A zero-coupon bond is a debt instrument that makes no periodic coupon payments. Instead, it is issued at a price significantly below its face value (par), and the entire return is realized at maturity when the investor receives face value. A zero-coupon bond with a $1,000 face value and 10-year maturity at a 5% discount rate would be issued at approximately $614 — the investor's $386 gain accrues over 10 years. Original Issue Discount (OID) tax treatment under IRC Section 1272: Despite receiving no cash, zero-coupon bond holders must include the annual accretion of OID as ordinary income each year under IRS rules. The IRS publishes a 'daily portions' calculation table in Publication 1212 (irs.gov/pub/irs-pdf/p1212.pdf). This creates a 'phantom income' problem — taxable income without corresponding cash flow — making zero-coupon bonds best suited for tax-advantaged accounts (IRAs, 401(k)s, education savings plans) or for tax-exempt investors. Use cases and issuers: U.S. Treasury STRIPS (Separate Trading of Registered Interest and Principal of Securities) are the most common zero-coupon instruments — created by stripping coupons from standard Treasury bonds. Corporations also issue zero-coupon bonds (disclosed in SEC filings) when they prefer a lump-sum maturity payment structure. Municipal zero-coupon bonds (issued at OID) may have tax-exempt OID if the underlying interest would be tax-exempt. Interest rate sensitivity: Zero-coupon bonds have the highest duration (price sensitivity to interest rate changes) of any bond structure. A 10-year zero-coupon bond has a Macaulay duration of 10 years — its entire cash flow arrives at year 10, making it more price-volatile than a coupon bond with the same maturity. This makes zeros valuable for duration-matching (pension funds, insurance companies) but risky in rising rate environments. See sec.gov/investor/pubs/zero.htm for the SEC's investor guidance on zero-coupon bonds.
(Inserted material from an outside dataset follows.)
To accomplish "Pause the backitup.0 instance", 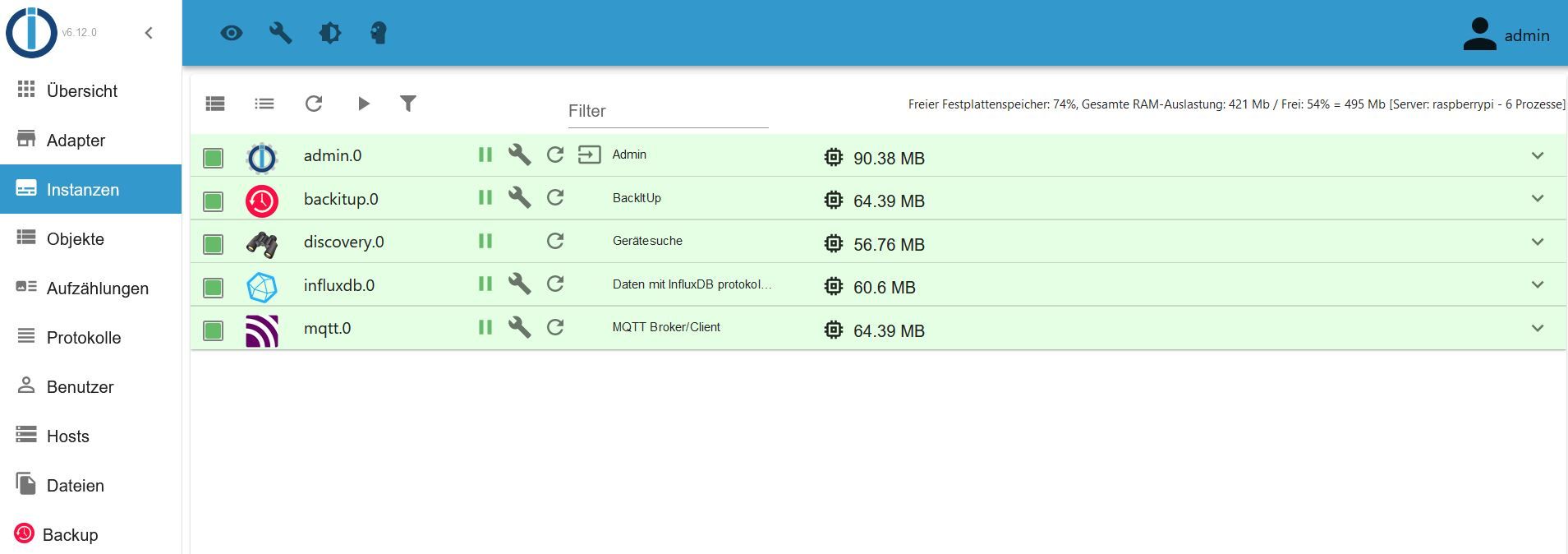I will [x=485, y=198].
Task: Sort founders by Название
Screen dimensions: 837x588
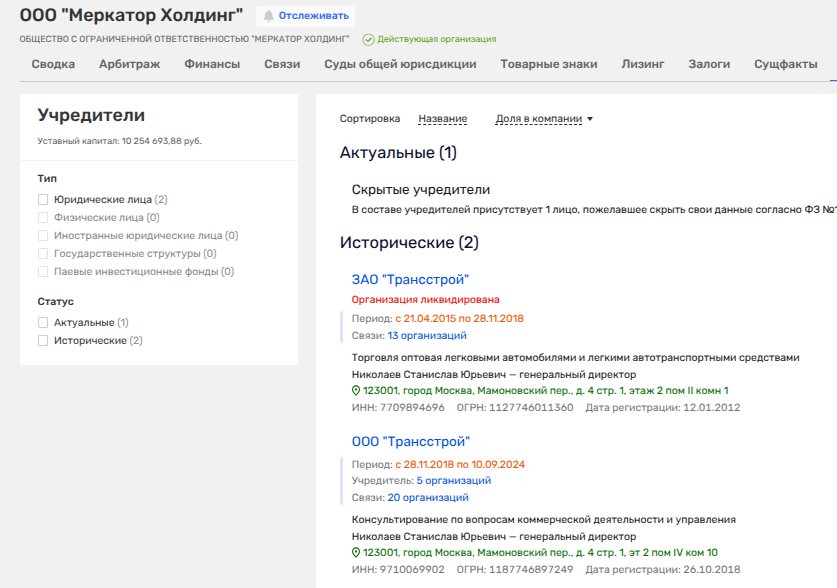Action: tap(442, 119)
Yes, for taxable accounts. The IRS treats the annual OID accretion as ordinary income under IRC Section 1272. IRS Publication 1212 provides annual OID amounts for listed instruments. Zero-coupon bonds are most tax-efficient when held in tax-advantaged accounts (IRA, 401(k)) where the phantom income is deferred or exempt. See irs.gov/pub/irs-pdf/p1212.pdf for the OID tax rules.
Zero-coupon bonds have higher duration — a measure of price sensitivity to interest rate changes. Because all cash flow arrives at maturity (no interim coupon payments), the bond's price reacts more dramatically to rate movements. A 1% rate rise reduces a 10-year zero-coupon bond's price by approximately 10%, versus 7-8% for a 10-year coupon bond with the same maturity.
Treasury STRIPS (Separate Trading of Registered Interest and Principal of Securities) are zero-coupon instruments created by stripping individual coupon payments and principal from standard Treasury bonds. Each stripped coupon becomes a separate zero-coupon instrument. STRIPS are backed by the full faith and credit of the U.S. government and are the most liquid zero-coupon market. See treasurydirect.gov for Treasury STRIPS information.